• [Problem statement]
The exercise calls for the lines from the one containing "[home] (307, 29)" to the end of the data below to be output exactly, pictures excluded.

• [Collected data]
****
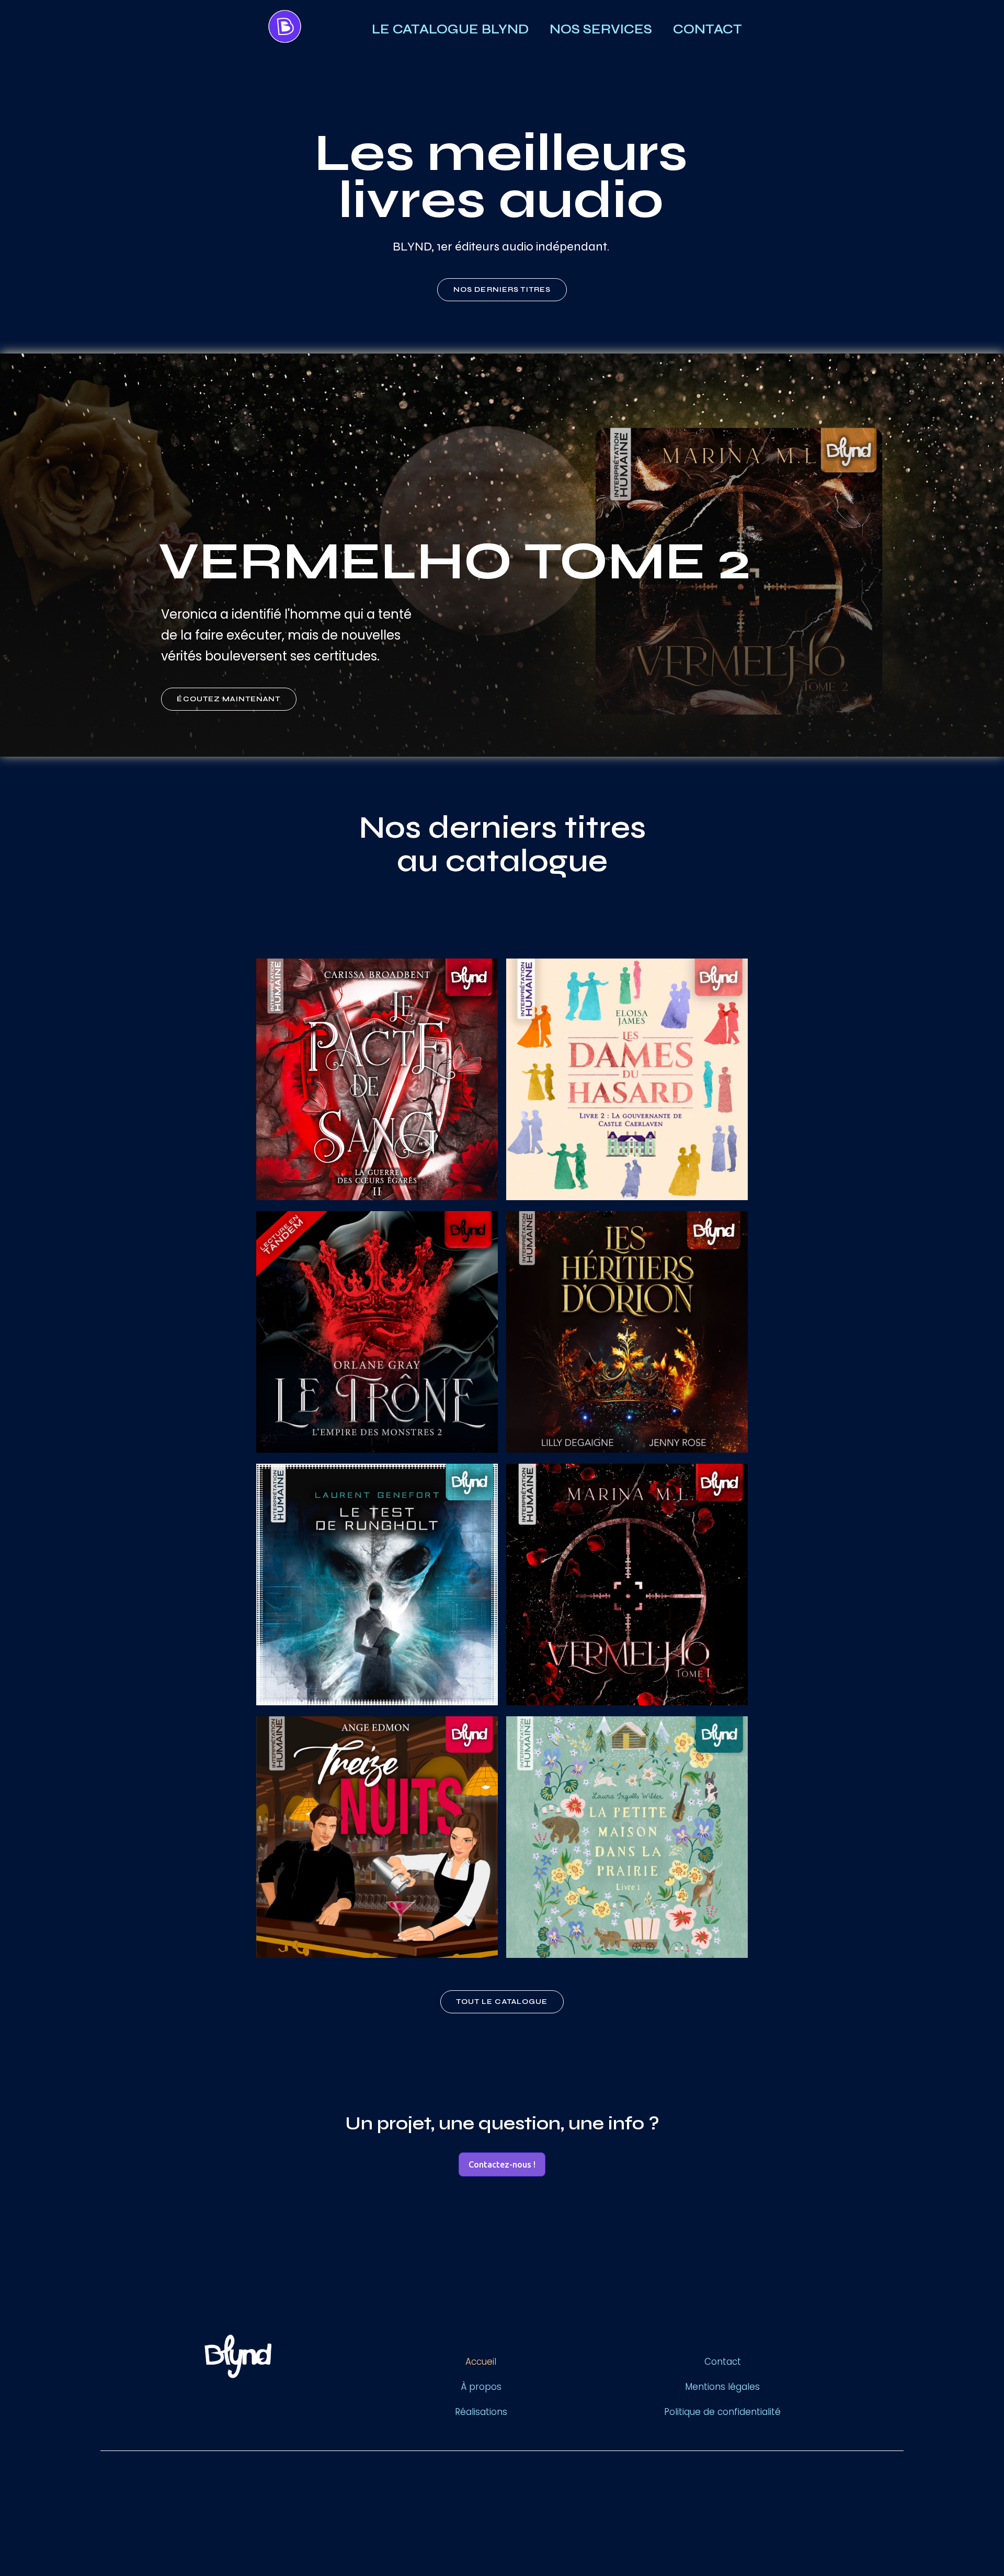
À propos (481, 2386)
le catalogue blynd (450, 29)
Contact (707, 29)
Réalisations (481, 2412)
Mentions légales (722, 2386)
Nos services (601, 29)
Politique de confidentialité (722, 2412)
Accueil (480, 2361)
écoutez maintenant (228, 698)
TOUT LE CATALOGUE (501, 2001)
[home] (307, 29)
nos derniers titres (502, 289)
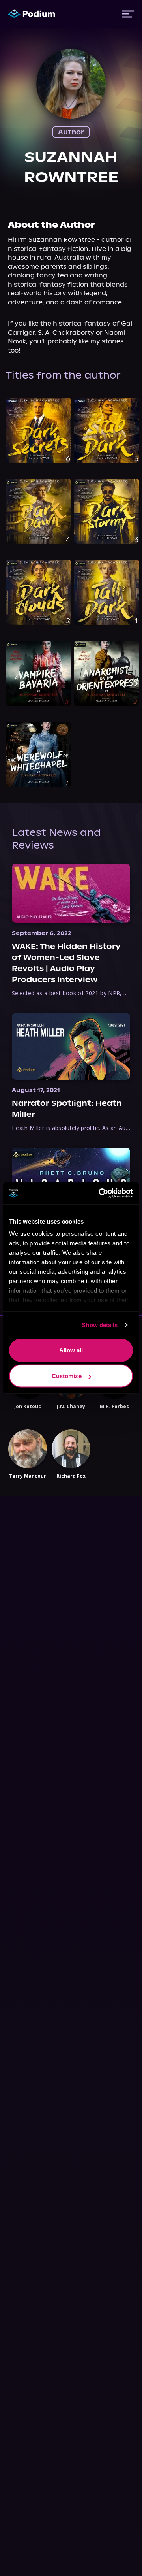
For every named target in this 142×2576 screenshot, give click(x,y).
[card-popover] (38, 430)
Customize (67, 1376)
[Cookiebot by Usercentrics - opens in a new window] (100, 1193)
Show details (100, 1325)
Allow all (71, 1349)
****
• [Result of this exercise]
[home] (307, 29)
nos derniers titres (502, 289)
For every named target in this 142×2576 screenshot, give click(x,y).
[card-popover] (38, 430)
Customize (67, 1376)
[Cookiebot by Usercentrics - opens in a new window] (100, 1193)
Show details (100, 1325)
Allow all (71, 1349)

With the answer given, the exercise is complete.